1 See generally "Health Privacy Changes Create Increased Risks and Obligations for Holders of Health Data," WSGR Client Alert, July 7, 2009.

2 Both the FTC and HHS have exercised their discretion and allowed for a 180-day grace period before bringing enforcement actions for breaches discovered before February 22, 2010. Risks of parallel state enforcement efforts under a variety of laws and guidance from the agencies suggest the importance of complying during this interim period.

3 The FTC requirements apply to: (1) vendors of personal health records, (2) PHR-related entities, and (3) third-party service providers. The FTC rule does not apply to HIPAA-covered entities or business associates of HIPAA-covered entities.

4 Both the FTC and HHS incorporated the standard for how information may be secured set out in the HHS guidance issued April 17, 2009. See 74 Fed. Reg. 19,006 (April 27, 2009). Acceptable security measures include encryption and destruction such that the protected health information is unusable, unreadable, or indecipherable to unauthorized individuals.

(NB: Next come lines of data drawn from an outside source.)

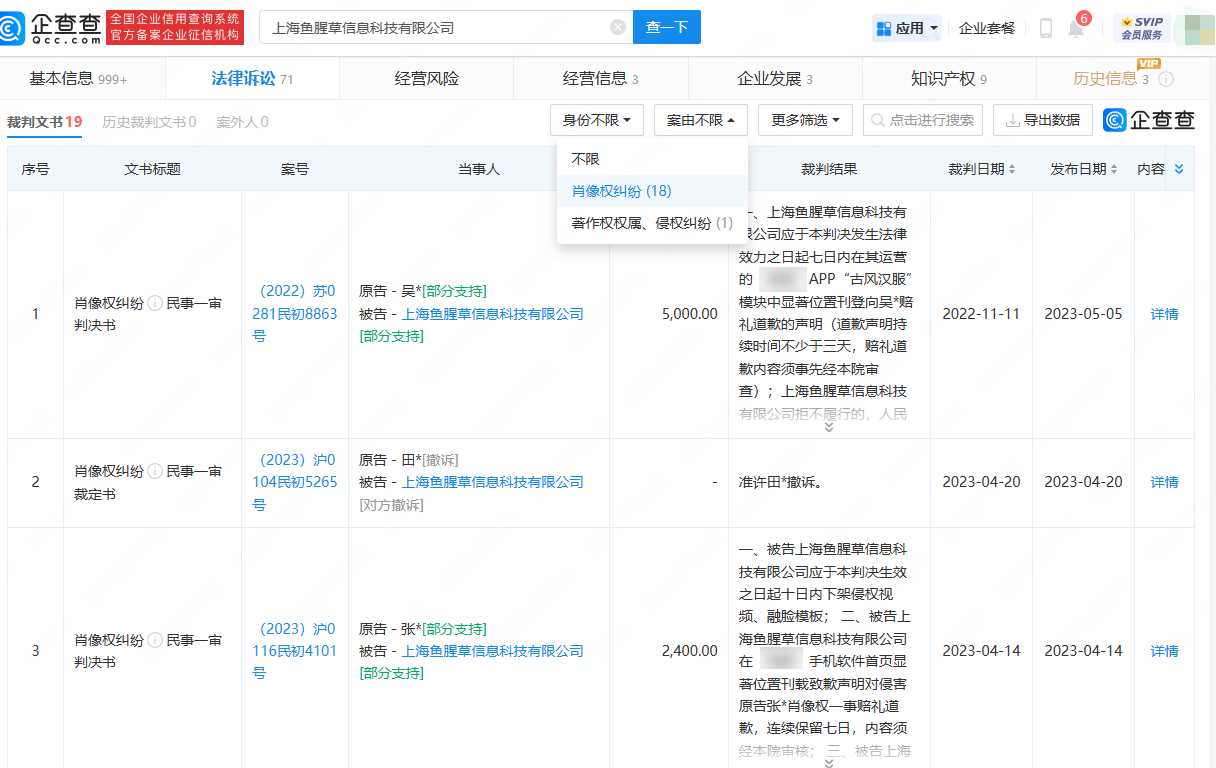Image resolution: width=1216 pixels, height=768 pixels.
Task: Expand full judgment result text in row 1
Action: [x=828, y=427]
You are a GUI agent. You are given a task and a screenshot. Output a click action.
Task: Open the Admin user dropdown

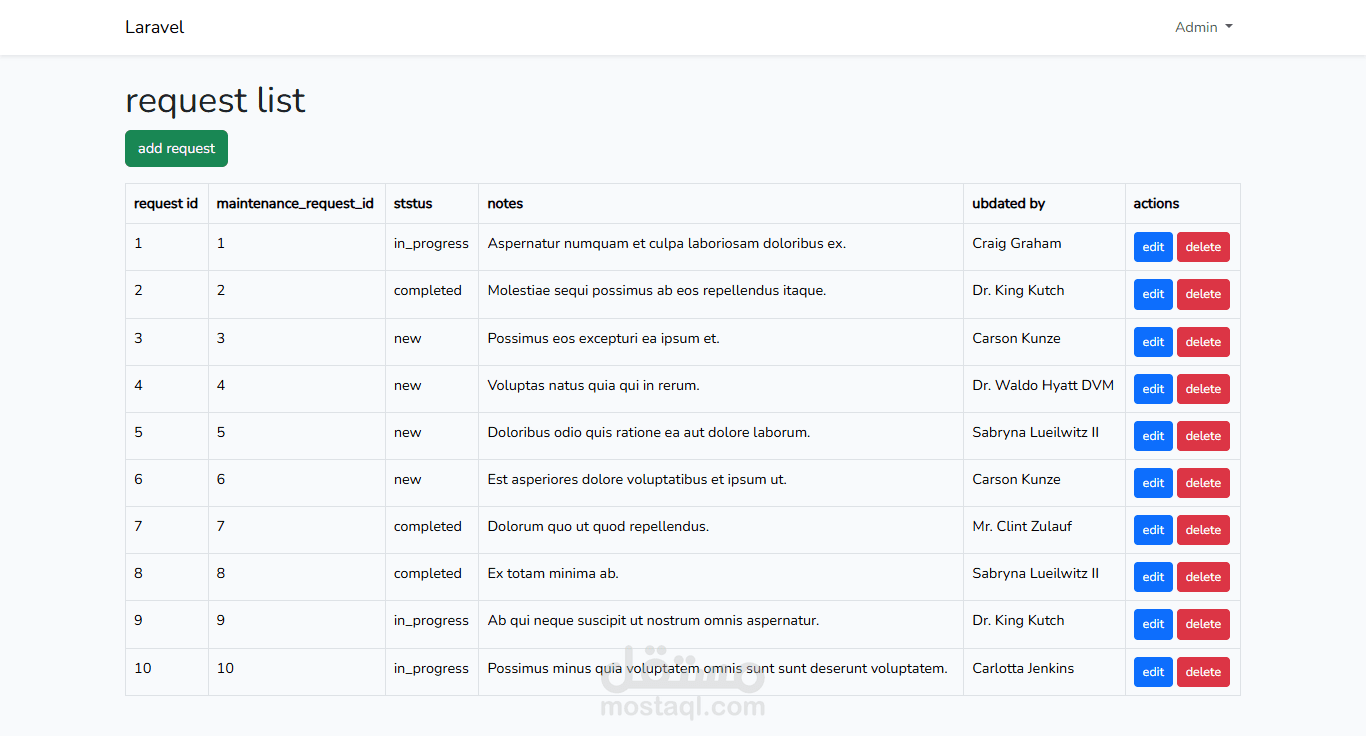pos(1203,27)
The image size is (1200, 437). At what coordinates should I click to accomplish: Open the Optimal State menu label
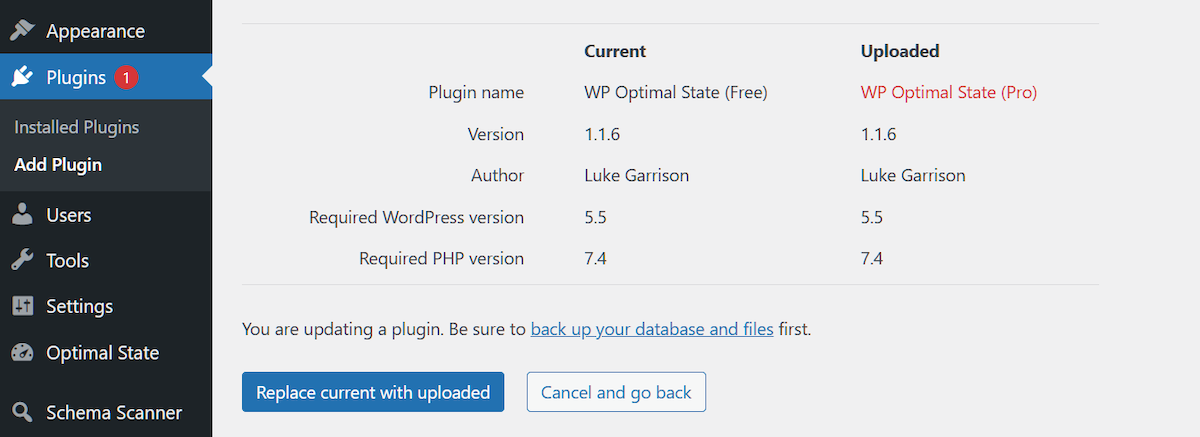(102, 353)
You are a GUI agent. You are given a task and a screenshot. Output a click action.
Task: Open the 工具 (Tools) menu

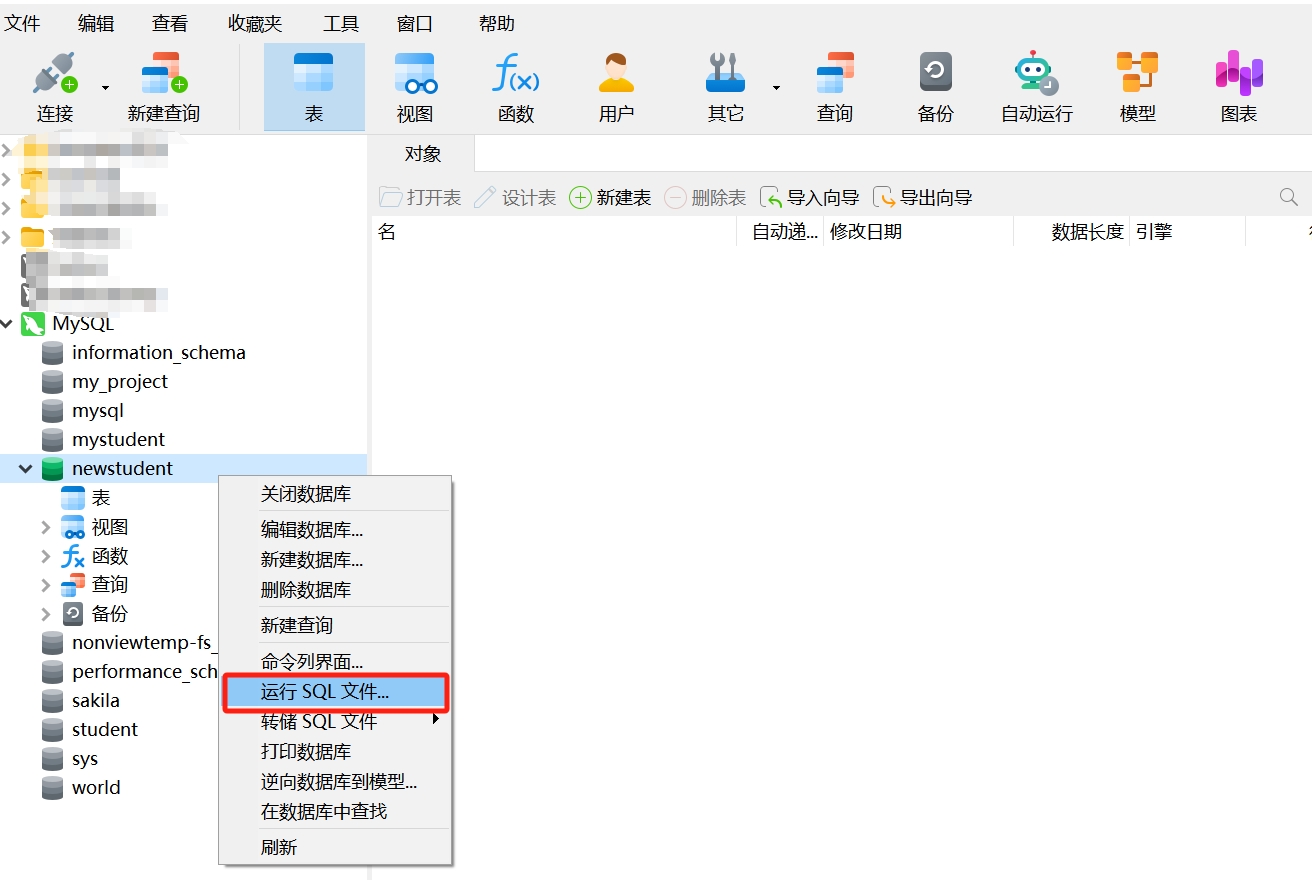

5 Notification must be provided by written notice sent via first-class mail to the last known address of the individual. However, if a reasonable effort is made to contact all affected individuals, and the notifying entity finds that contact information of 10 or more individuals is insufficient or out of date, then notice must be made through another form that it is reasonably calculated to reach the affected individuals. Substitute notice may consist of: (1) a conspicuous posting for a period of 90 days on the home page of the notifier's website; or (2) through major print or broadcast media. The notice must include a description of what happened, including the date of the breach and the date of discovery; a description of the types of unsecured PHR involved; steps individuals should take to protect themselves; a description of what the breached entity is doing to investigate, mitigate, and prevent future harm; and contact procedures for affected individuals to ask questions, including a toll-free telephone number, email address, website, or postal address.

6 Like the FTC rule, the HHS rule only requires notification of media when 500 or more affected individuals are residents of the same jurisdiction or state.

7 Identical to what the FTC rule requires for breaches involving less than 500 individuals, HHS requires that a log of breaches be maintained and provided to HHS each calendar year.

8 45 C.F.R. §164.402

9 It is important to note that the new rule does not relieve HIPAA-covered entities and business associates from their previous HIPAA compliance obligations. Thus, they must comply both with this new rule and the HIPAA security rule.

10 The ARRA provides that state breach notification laws are preempted by the FTC and HHS rules. However, preemption only applies to the extent that the requirements imposed by the state laws are contrary to those imposed by the new rules. The reality is that many state laws impose more detailed notification requirements than those mandated by the FTC and HHS rules; these requirements, such as specific language that must be contained in the notifications and provision of additional notice to the applicable state Attorneys General office, are arguably not contrary to, and thus not preempted by, the FTC and HHS rules.